A: I have divided your question into 2 questions:
- Can I access my super at 57, if I am living overseas
- Can I access my super to buy a property?
1. Can I access my super at 57, if I am living overseas?
The rules relating to when you can access your super benefits are fairly strict. You must satisfy a condition of release, and the most popular conditions of release are:
- Retirement after reaching preservation age (age 55 years for those born before July 1960, and at least 56 year for those born after June 1960), OR
- Turning 65, which is considered a condition of release, and you don’t have to retire from the workforce, OR
- Taking a transition-to-retirement pension (TRIP), which is only available to individuals who have reached their preservation age, OR
- When you suffer ‘severe financial hardship’ (hardship provisions don’t generally apply to individuals living outside Australia).
Specific rules regarding super access come into play when a fund member has reached their preservation age. Preservation age is at least 56 years (for those Australians born after June 1960) depending on birth date, although if a person was born before July 1960, he or she has a preservation age of 55 years. Reaching your preservation age means an individual can access super benefits provided they have also retired from the workforce.
If you were born before 1 July 1960, your preservation age is 55 years, which applies to anyone currently 57 years of age.
For an Australian living overseas, the rules are a little more complicated: you should check the rules with your Australian super fund, and the tax implications with your accountant or the ATO.
Generally, an Australian living overseas, like an Australian at home, who has reached their preservation age, can access his or her super benefits in Australia provided they provide documentary evidence to the fund that they have retired.

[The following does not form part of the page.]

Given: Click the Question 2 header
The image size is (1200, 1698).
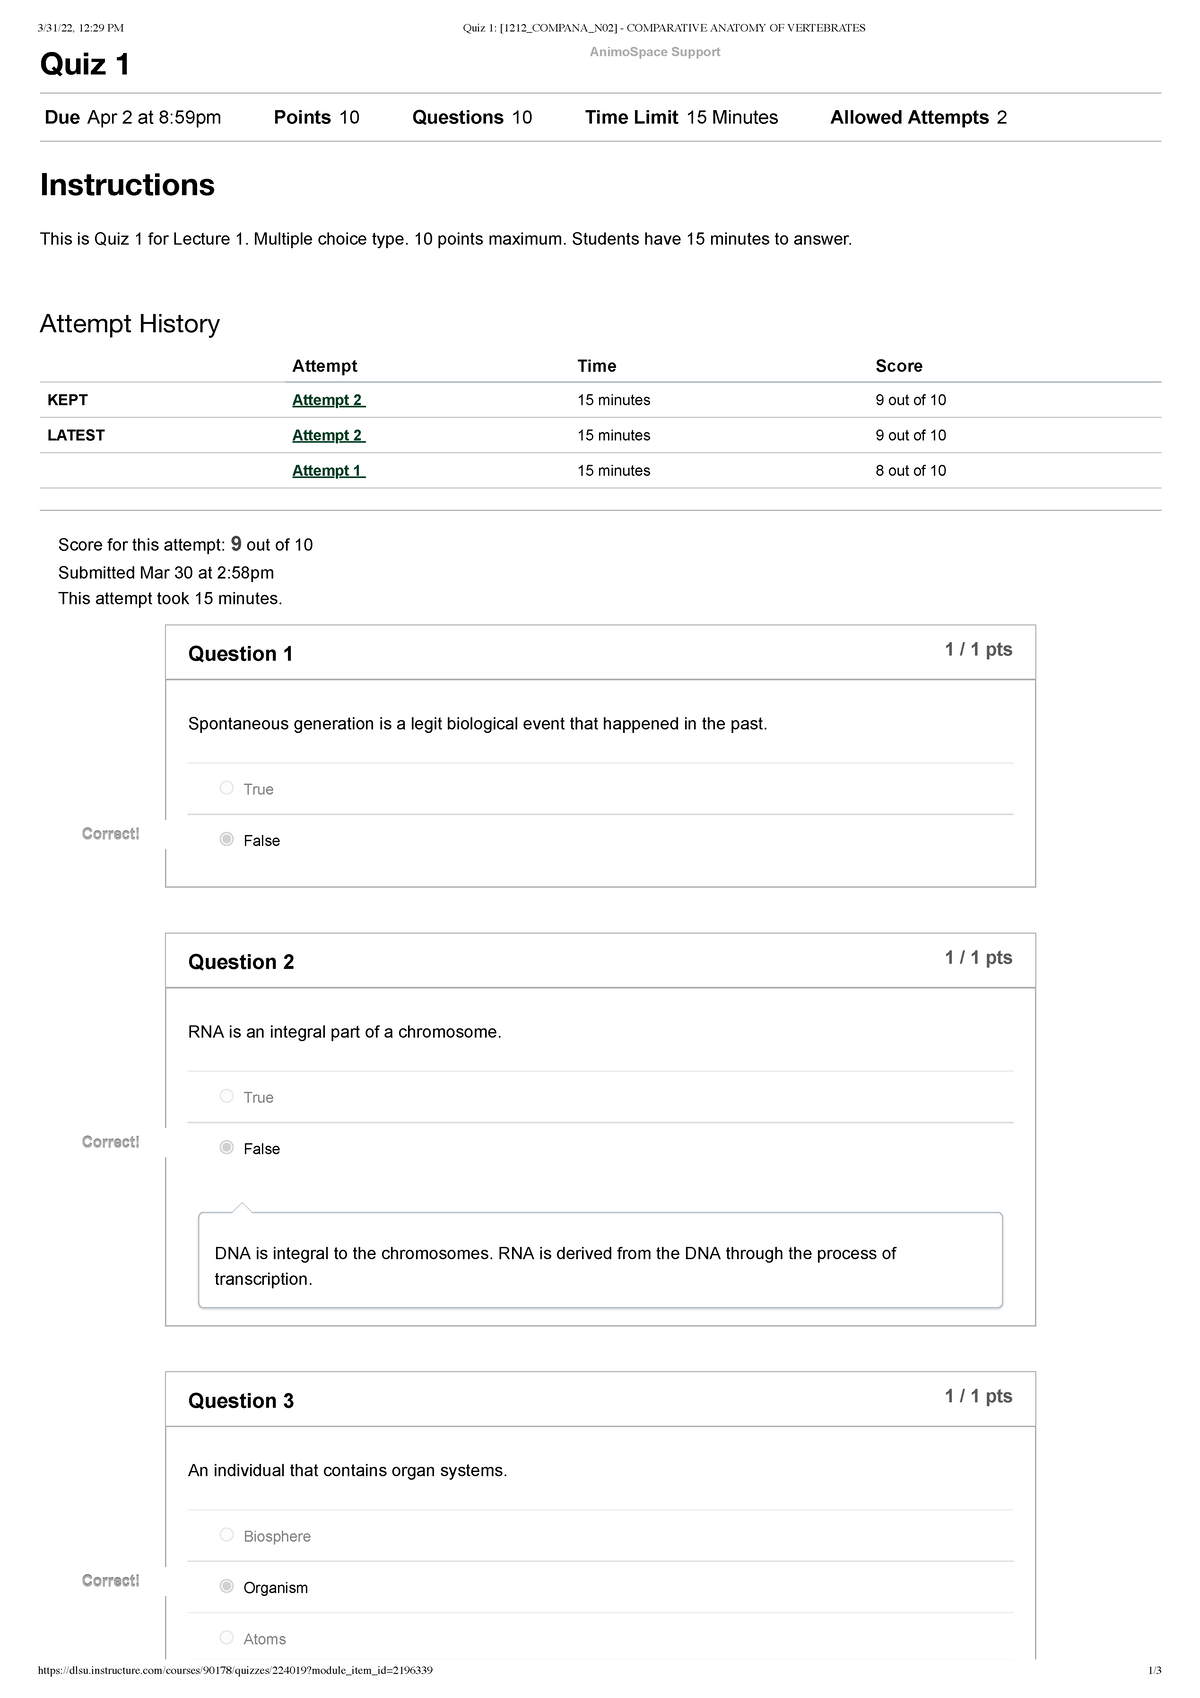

If an ex-pat is no longer a resident of Australia however, and reached preservation age, I believe that provided the individual supplies documentation of overseas residency and that they are not employed in Australia, then super funds will consider releasing the super benefits, although super funds will generally still require some form of ‘retirement’ declaration. Again, you need to do your own research on your particular circumstances.
Note: Tax is generally payable on super benefits withdrawn before the age of 60, and Australians living overseas will need to get tax advice on how the super benefits affect other taxable income.
You may find the following SuperGuide articles helpful:
- Accessing super early: 14 legal ways to withdraw your super benefits
- Retiring before the age of 60: the tax deal
- Preservation age. I’m 58. Can I withdraw my super benefits?
- If I retire before 60, when can I access my super?
2. Can I access my super to buy a property?
The answer to whether you can access your super to buy a property is, generally ‘no’, although there is an exception in relation to self-managed super funds, in particular, commercial property.
As I mentioned earlier in my response, the general answer is that you can only access your super if you satisfy a condition of release such as, retiring after your preservation age (55 if born before July 1960, and at least 56 years and up to 60 years, if born after June 1960), turning 65, or suffering severe financial hardship (subject to strict rules).
If you satisfy a condition of release, such as retirement, and you can access your super benefits, then how you spend your super benefits on is up to you.
If you run a self-managed super fund (which is unlikely if you have been living overseas for an extended period), then there may be opportunities to purchase property within your super fund, but generally not for personal use. The only exception to personal use within a self-managed super fund is where the property is a business-related property, such as an office, factory or shop, and then it may be possible to lease the property from your super fund.